Europe has entered January in the grip of SAD syndrome and risks leaving it in suicidal depression. Even Angela Merkel, so often hailed as the Old Continent’s saviour, is seen as under threat both at home and in Europe as a whole. The four great dragons of 2015 – terror, refugees, euro economy and EU break-up – remain untamed, let alone killed off.
And, now, the talk is of a renewed financial crisis but worse even than 2007-09. “Developments in the global economy will push the US back into recession,” Albert Edwards, a City ‘super bear’ from SG bank, told an investment conference in London. “The financial crisis will reawaken. It will be every bit as bad as in 2008-09 and it will turn very ugly indeed.” He added: “If the global economy goes back into recession, it is curtains for the Eurozone.” Analysts at RBS said: Sell, sell, sell; it’s a ‘cataclysmic’ year ahead.
The luridly, rabidly anti-EU British Press can scarcely stop slavering over the looming disaster. “Europe on the brink of financial meltdown as Germany faces financial ruin,” gloated the UK’s Daily Express. There’s even worse to come: it’s only a matter of time before ISIS supposedly destroys the global financial system with weaponised algorithms.
We’ve been here or somewhere similar before. There’s nothing like a multiple crisis, especially in the EU, to force political leaders finally to act – even if it just involves “kicking the can down the road.” Now that the European Council or summits of heads of state and/or government has acquired primacy among EU institutions, as we saw in the Greek crisis of 2015, this is truer than before.
So, looking ahead to February we know that the UK’s so-called renegotiations of its terms of membership is due to come to a head/conclude at the special summit on the 18th and 19th. Frankly, none of us has a clue if a deal will be done though Jonathan Faull, the ‘veteran’ Eurocrat in charge of the Commission side, says it might well be achieved. And one has even less of a clue what the outcome of David Cameron’s referendum – maybe in June, maybe in September – will be. Polls suggest an even split between the Ins and the Outs, with Scotland, at two-thirds for In, still threatening to break up the UK if England votes to leave.
What is clearer now is that, whereas Cameron has failed to make his reform demands stick across the EU as a whole and take on an acceptably pan-European hue, there is a greater willingness to accommodate them. The growing disillusionment with the EU in eastern Europe and the rise of the Far Right there but, more pertinently, in western countries imperils the Union. Some even argue that #Brexit is a greater threat to the EU than, say, the refugee crisis by paving the way for others to quit.

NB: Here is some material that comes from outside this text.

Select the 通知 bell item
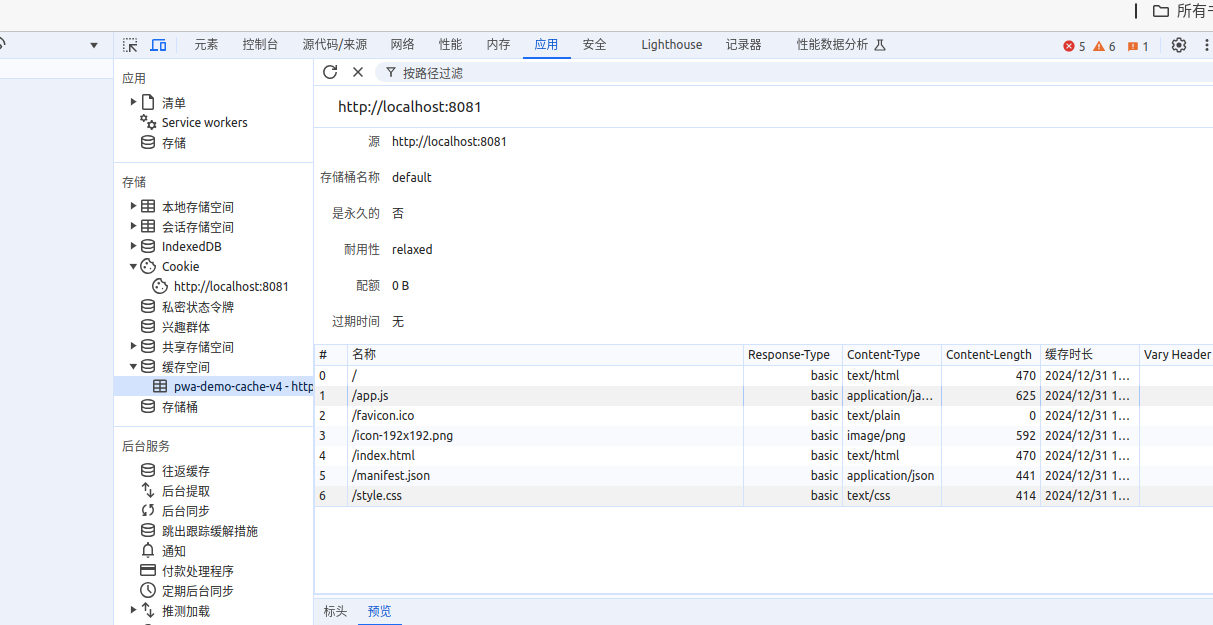The image size is (1213, 625). [174, 551]
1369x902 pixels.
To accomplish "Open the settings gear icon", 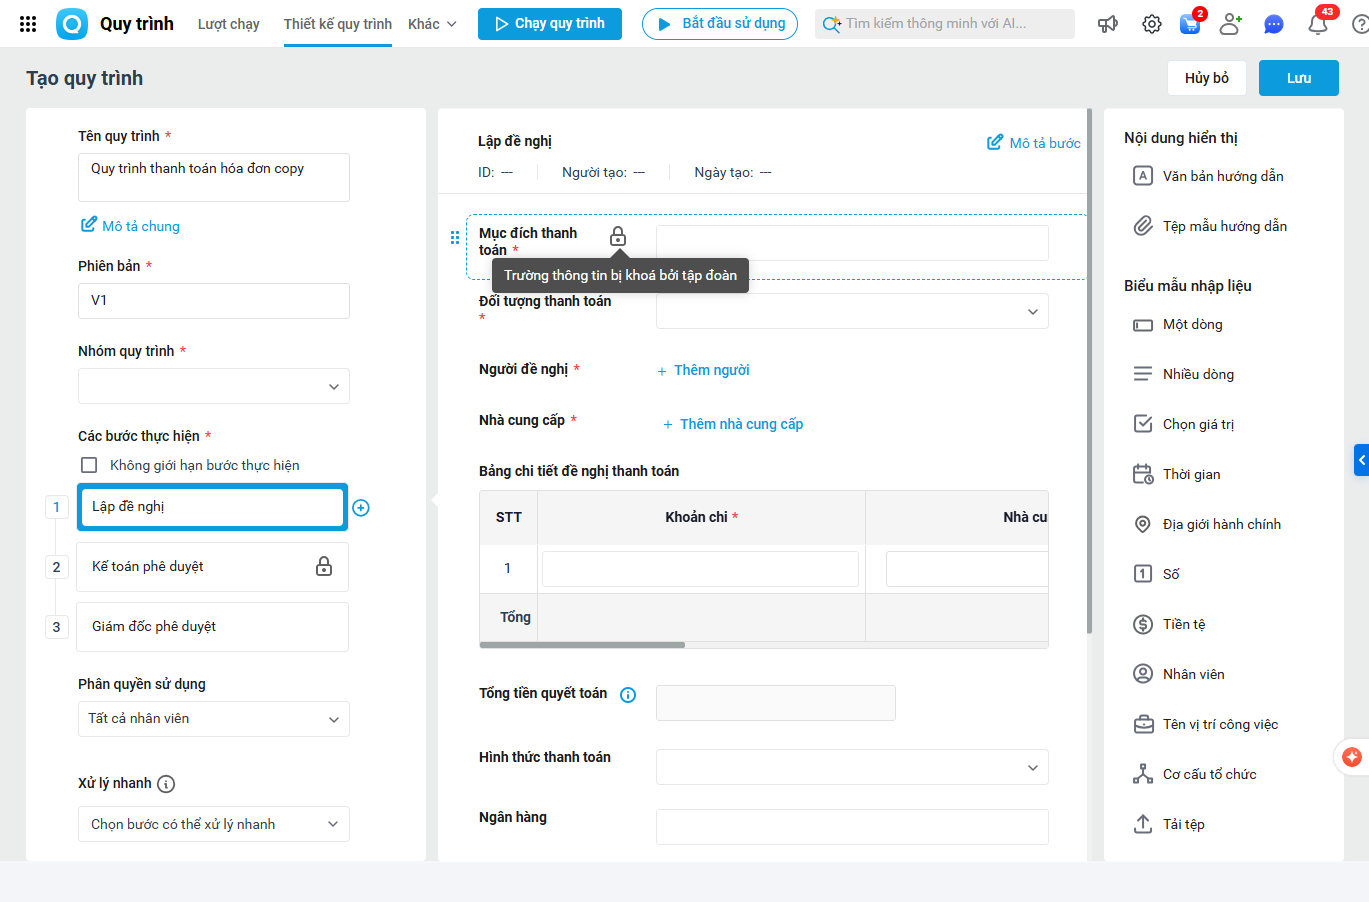I will coord(1152,24).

Next month’s summit will rely, as ever, on the brokerage skills of Merkel. The German Chancellor is enduring a pretty icy winter, with her popularity at home sinking, deputies in her CDU demanding the right to vote over closing border crossings and the Far Right exploiting her troubles over the Cologne attacks on women. But, even though the anti-EU, right-wing AfD is up to 9% in current polling, there is no evidence so far that she faces a challenge to her party leadership or that she would lose the elections scheduled for September 2017. (Five state elections this year could change this.)
But, #Brexit apart, could the EU disintegrate if the Schengen passport-free zone collapses? That’s the fear of Dimitris Avramopoulos, migration commissioner, as expressed to MEPs: “If Schengen collapses, it will be the beginning of the end of the European project”. Despite the razor wire on some external borders and an unprecedented level of checking at internal crossings many commentators believe Schengen has delivered such obvious economic benefits it will remain intact. Prof Anand Menon of King’s College London points to one Big Unknown that might upset all expectations: “Buried on page 48 of the European Commission’s November economic report was an estimate (hedged, it must be said, with numerous caveats) that a further 3 million (itals added) migrants would arrive during 2016,” he recently wrote.
The fate of Schengen, like that of #Brexit and the risk of renewed terrorist attacks, hangs already over the European economy – even before the current slew of apocalyptic forecasts. Indeed, these are all intertwined. Will Greece, struggling against the troika-imposed bailout conditions, exit the euro after all? Will the ECB finally act to cut rates even deeper and boost QE? Are the latest warnings about looming financial collapse a self-fulfilling prophecy?
As 2016 unfolds we will comment on all the answers, if any, to all these questions. Hold tight: it’s going to be another roller-coaster ride.
This column was first published on CabinetDN
David Gow is former editor of Social Europe, editor of sceptical.scot and former German correspondent and European business editor of the Guardian.